I have been asked many times about the role of a Software Architect. I have been asked about the skills necessary to become a Software Architect. I think today in the industry there is a firm understanding of the technical skills necessary to be a Software Architect. I think that technical skills represent only 20% of what an effective Software Architect needs. The list usually includes:
- - Years of experience as a Software Engineer.
- - Deep technical knowledge of relevant technologies to the position. Software Architects are comfortable reading formal specifications for new technologies like JSRs.
- - - Mastery of Object Oriented design patterns and Enterprise design patterns.
- - - Master knowledge of software process.
- - - Solid knowledge of deployment and operations issues.
After being a Software Architect and seeing other Software Architects at work, bellow is my distillation of what I think constitutes the basic attitude of a Software Architect.
1) A Software Architect is a leader before an Engineer
It is much more important to have the buy in of all the engineers for a particular design, than having the perfect design. Driving the process for the buy in is the Software Architect responsibility. The Software Architect needs the technical skills to weight design decisions and explain both sides. Yet, if the Software Architect can’t transform his technical knowhow into agreement from his team members, he might as well not be able to write a hello world class. The world is full of great software architectures and frameworks that nobody uses.

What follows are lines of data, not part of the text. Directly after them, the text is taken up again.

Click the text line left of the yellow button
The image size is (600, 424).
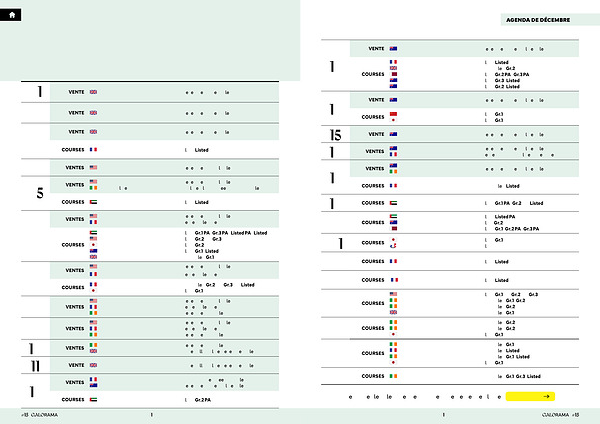(x=422, y=397)
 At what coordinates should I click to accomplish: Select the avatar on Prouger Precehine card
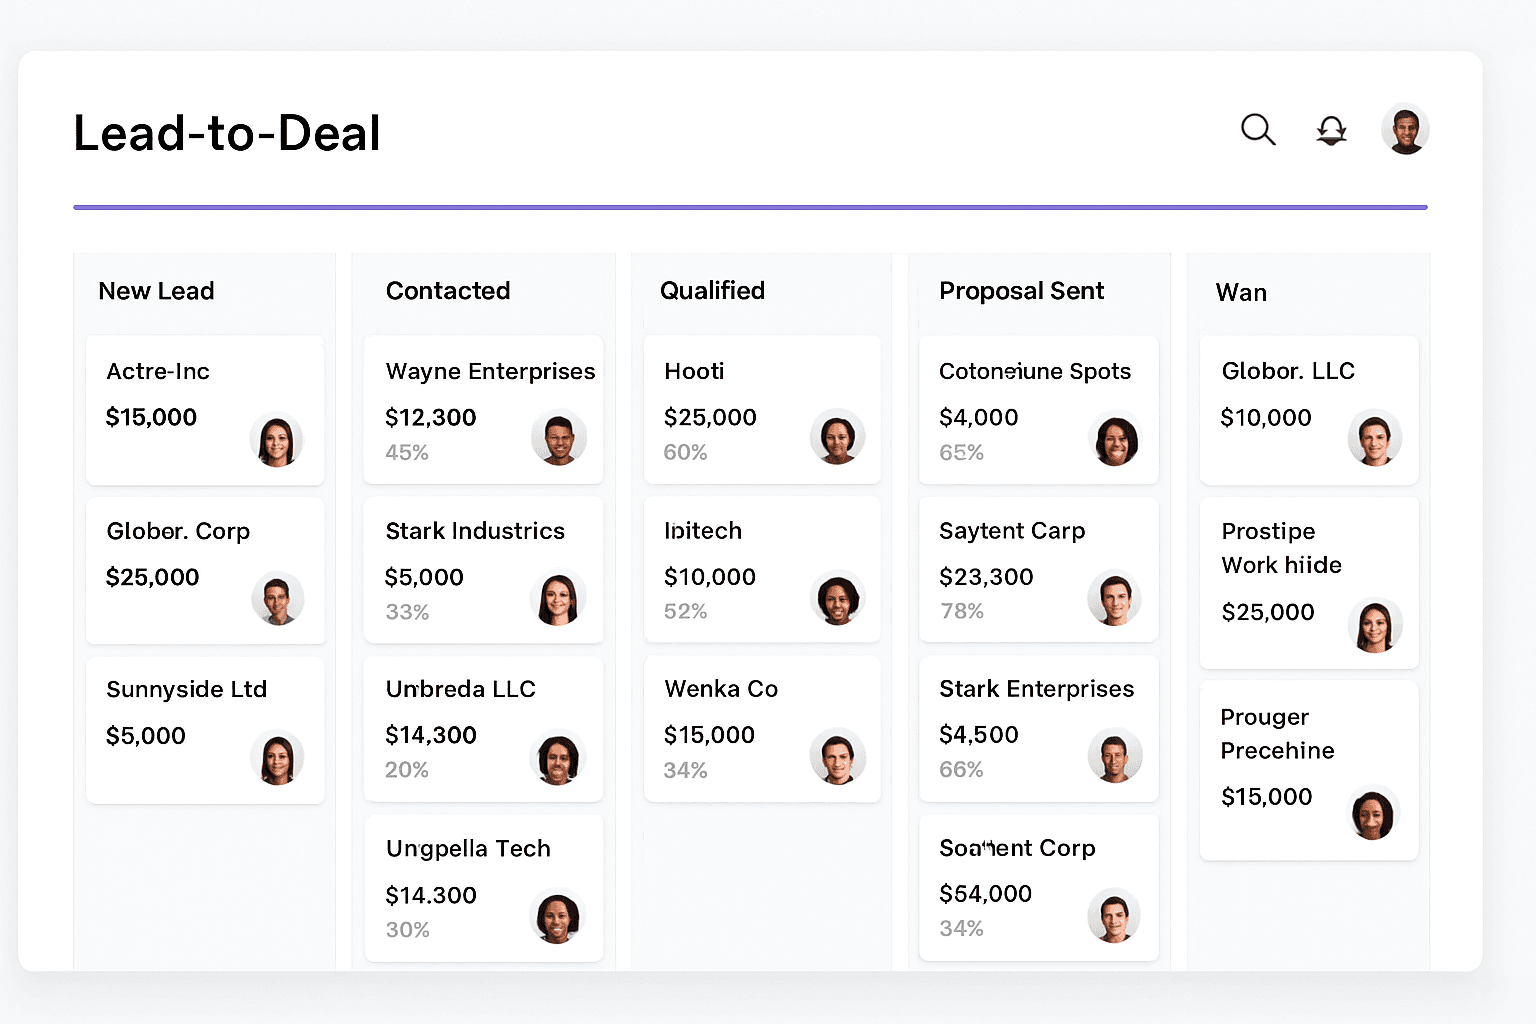pyautogui.click(x=1374, y=815)
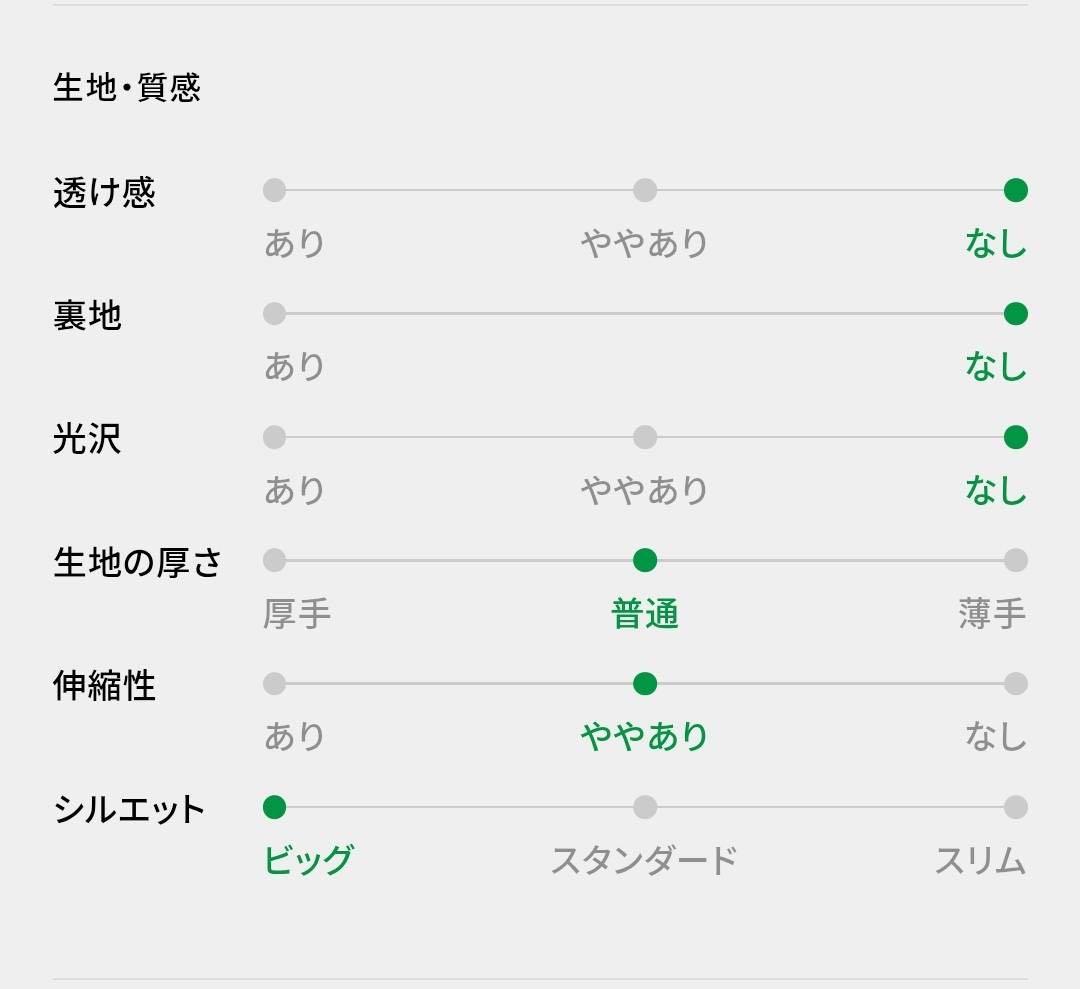Click the 生地・質感 section heading
Viewport: 1080px width, 989px height.
click(x=127, y=87)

2) A Software Architect does much more giving than enforcing
A very experienced Software Architect friend of mine once told me: “If I have to point a design flaw in an implemented system, I did not do my job well.” It is easy to look at an application after the fact and pointing problems and asking for changes. The effective Software Architect mentors the development teams way before a project starts about design patterns, consequences of picking certain technology components, tradeoffs, maintenance challenges, performance objectives, etc. He holds regular formal mentoring sessions in the shape of lunch and learn or similar activities. He continuously performs code reviews and mentors developers from what he sees there. He makes his first priority to always have time to answer developer’s questions, everything else is less important.

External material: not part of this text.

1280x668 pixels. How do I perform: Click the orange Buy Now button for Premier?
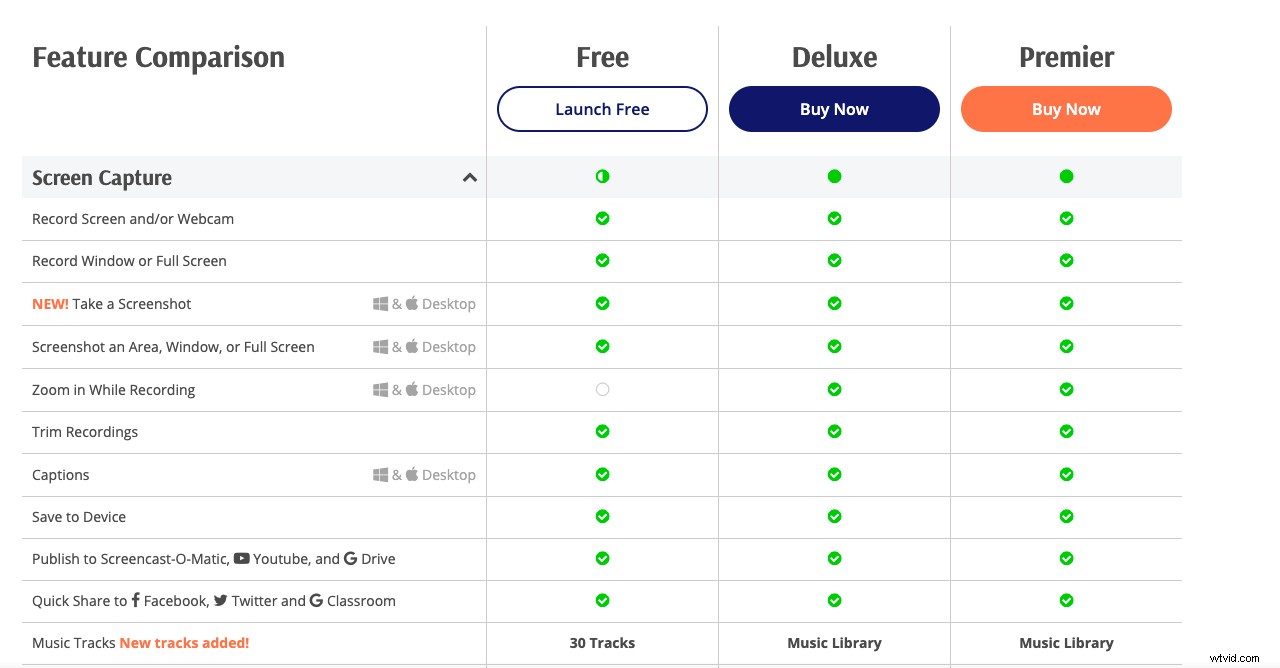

3) A Software Architect thinks globally but acts locally
It is important for a Software Architect to think of the implications that design decisions will have in the entire portfolio of applications and infrastructure. Yet, an effective Software Architect never starts a project, sets up infrastructure or writes code that does not implement a specification or feature of an application. He designs his applications to create an architecture pattern and framework, not a framework to create applications.
4) A Software Architect thinks in simple terms
An effective software Architect that I met in a consulting engagement always analyzed everything through a simple prism. He thought the implications of technical decisions in regards to usability, reliability, scalability and maintainability. Whenever someone asked him to analyze a tradeoff, he always touched those four subjects. Everyone knew how he thought. A developer with a good idea would usually think about those four areas before coming to him. The parameters a Software Architect uses might be different from my friends, but as long as they are simple, consistent and well known they will have the same effect of getting the organization considering those parameters.